(Task to complete) Without any pictures, retype exactly the lines that begin at the one holding "Task: Click the" and end at the last line of the data below.

(Stored records)

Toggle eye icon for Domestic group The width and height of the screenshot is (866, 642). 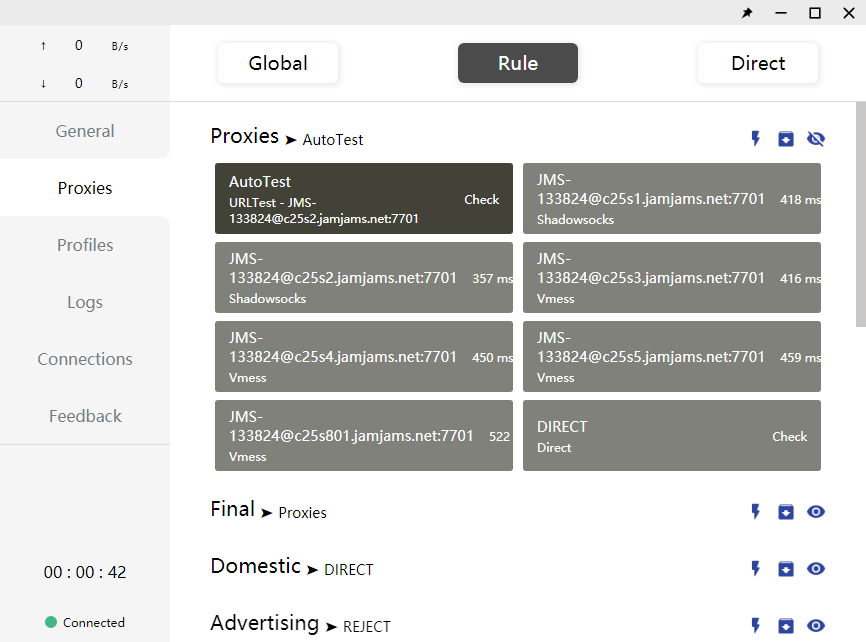click(816, 569)
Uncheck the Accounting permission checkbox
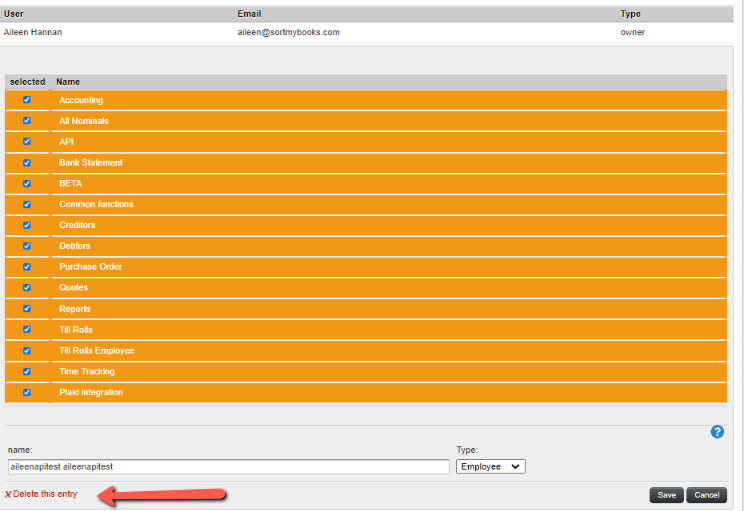 (27, 100)
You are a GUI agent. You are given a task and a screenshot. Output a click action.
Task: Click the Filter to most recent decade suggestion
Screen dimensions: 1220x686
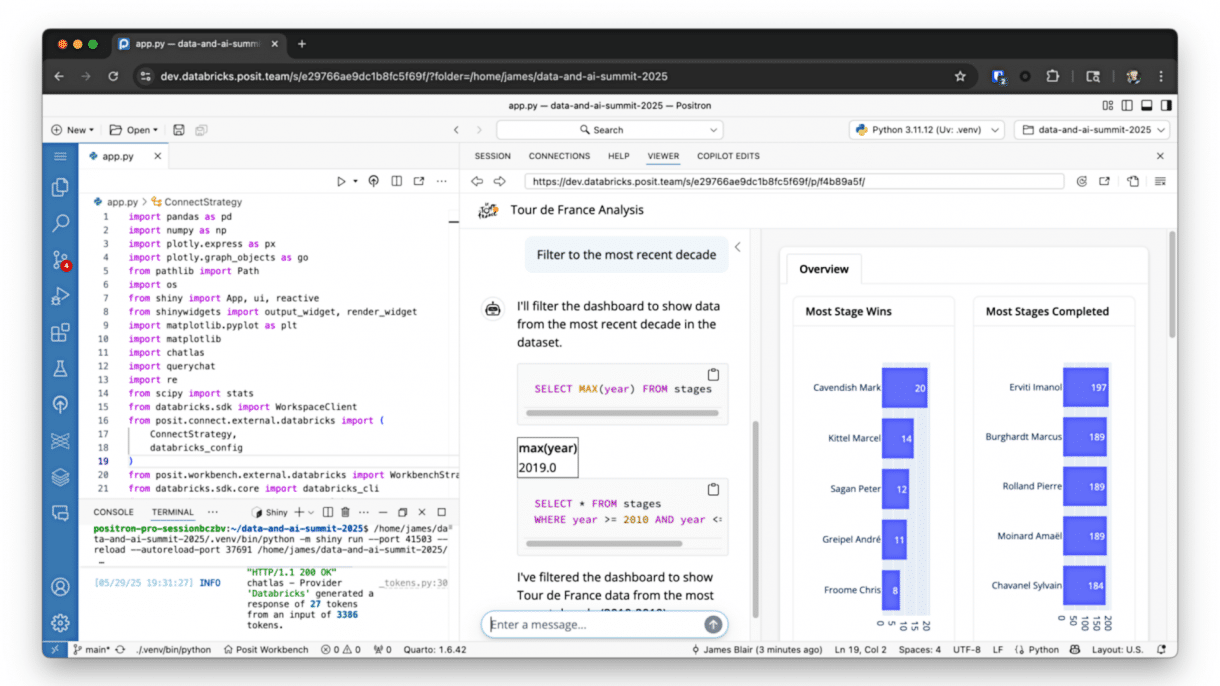coord(626,255)
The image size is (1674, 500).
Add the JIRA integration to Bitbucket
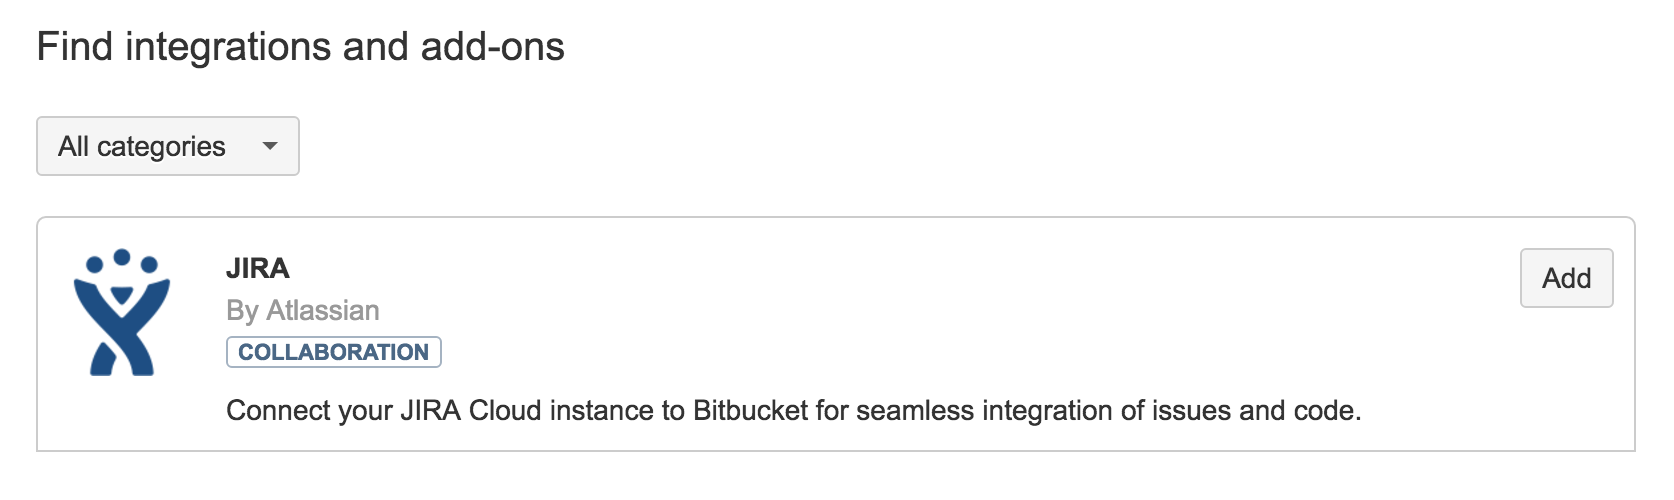pos(1566,278)
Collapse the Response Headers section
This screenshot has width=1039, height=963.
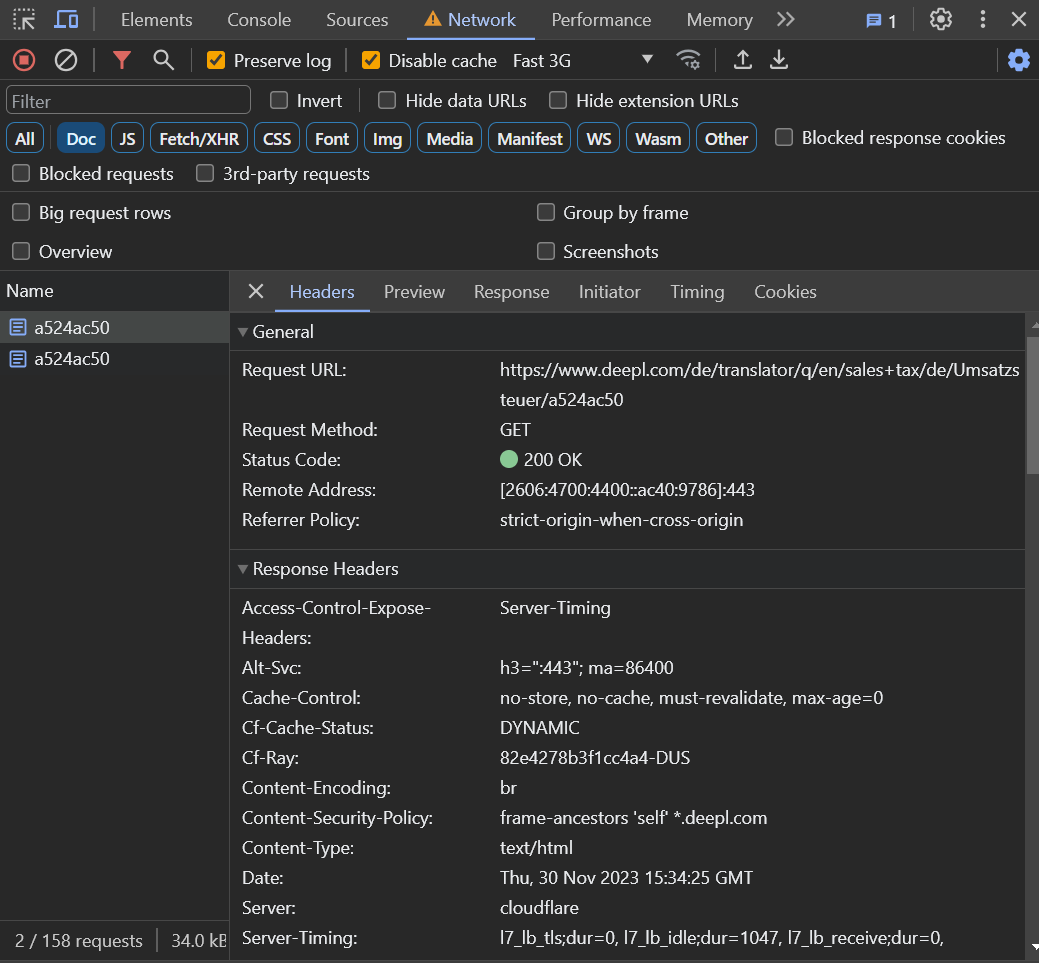coord(243,569)
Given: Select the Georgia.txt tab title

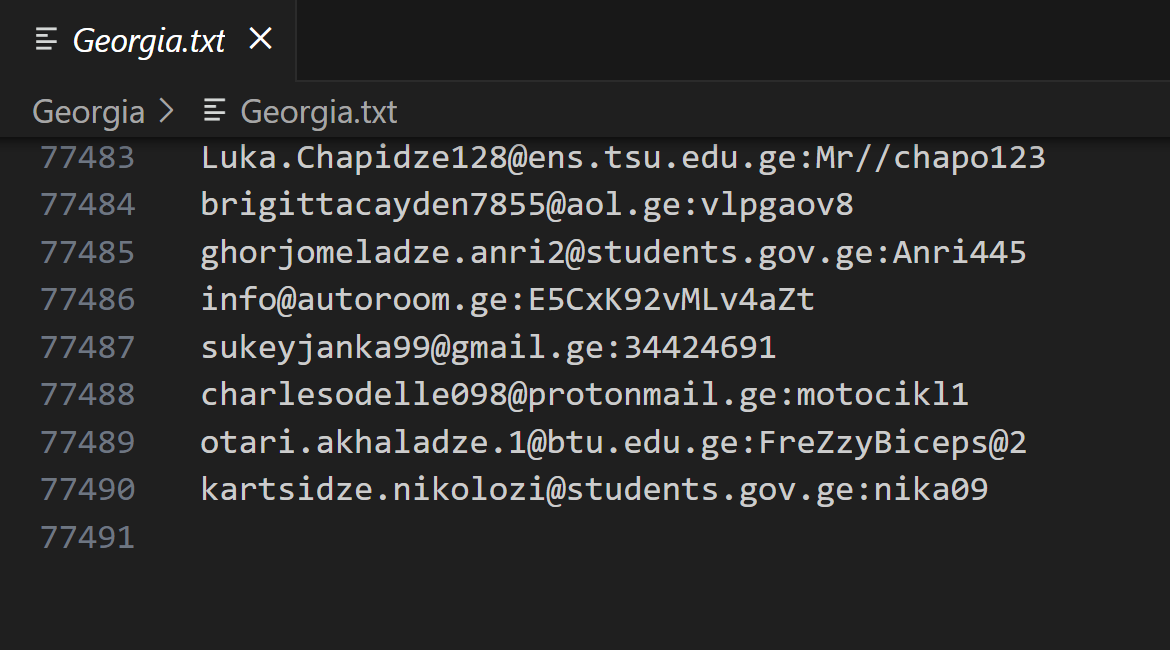Looking at the screenshot, I should [x=149, y=41].
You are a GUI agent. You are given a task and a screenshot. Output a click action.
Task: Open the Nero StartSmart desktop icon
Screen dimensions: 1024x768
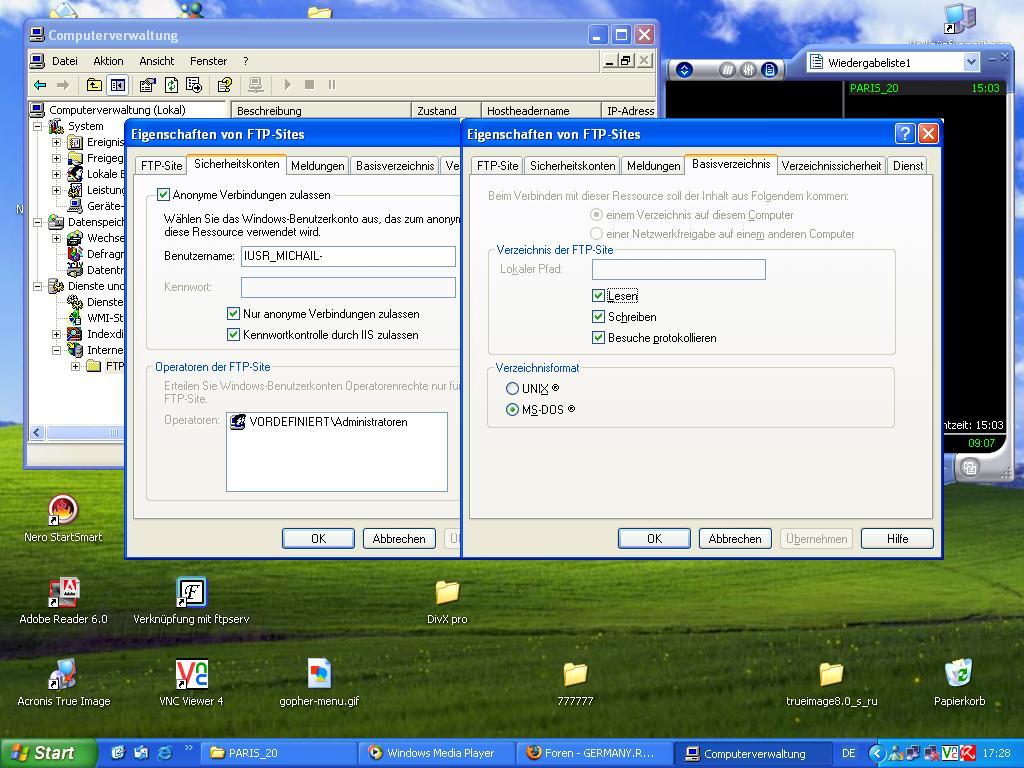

(Reply to the exercise)
Task: Click the Filter to most recent decade suggestion
Screen dimensions: 1220x686
coord(626,255)
The image size is (1674, 500).
Add the JIRA integration to Bitbucket
pos(1566,278)
Collapse the Response Headers section
This screenshot has width=1039, height=963.
coord(243,569)
Given: Select the Georgia.txt tab title

Looking at the screenshot, I should [x=149, y=41].
You are a GUI agent. You are given a task and a screenshot. Output a click action.
Task: Open the Nero StartSmart desktop icon
Screen dimensions: 1024x768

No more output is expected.